:: DATASET RECORDS

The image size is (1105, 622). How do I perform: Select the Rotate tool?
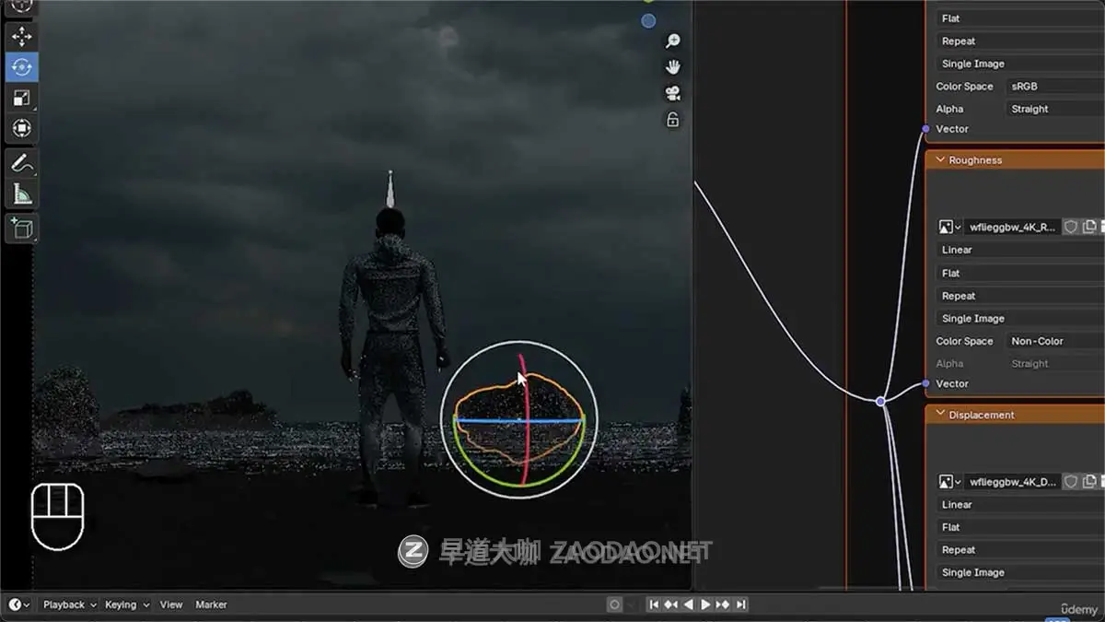pyautogui.click(x=20, y=67)
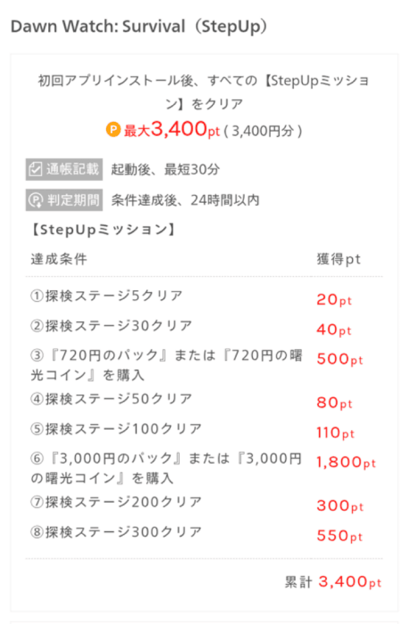
Task: Click the 判定期間 badge icon
Action: (x=64, y=200)
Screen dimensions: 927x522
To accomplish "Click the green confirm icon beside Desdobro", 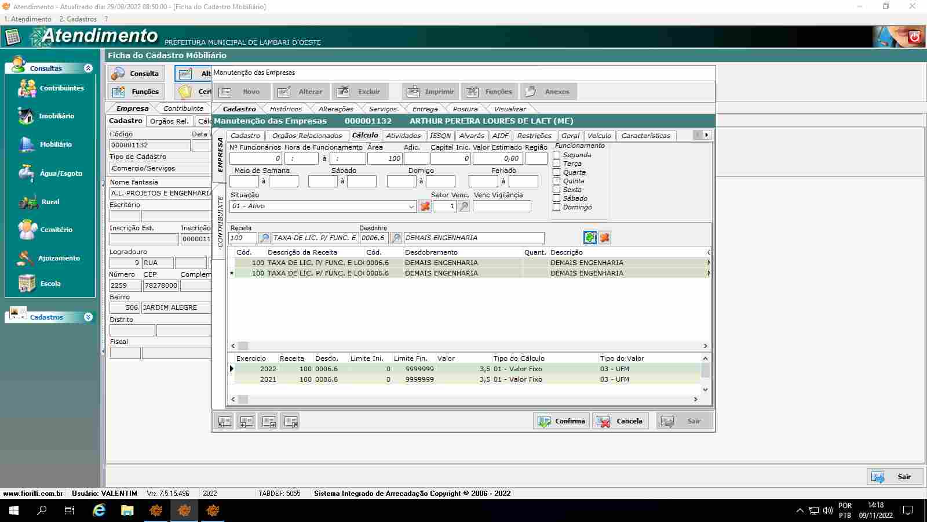I will [x=590, y=238].
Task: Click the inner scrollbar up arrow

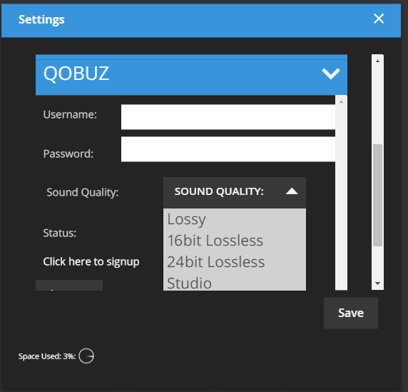Action: 341,101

::::

### TASK BRIEF
Repeat, with no pictures, each line from the beginning of the data through the line containing "Screen dimensions: 927x522", inclusive.

### REPLY
The image size is (1105, 622). How do I perform: Select the Rotate tool?
pyautogui.click(x=20, y=67)
Task: Click the 判定期間 badge icon
Action: (x=64, y=200)
Screen dimensions: 927x522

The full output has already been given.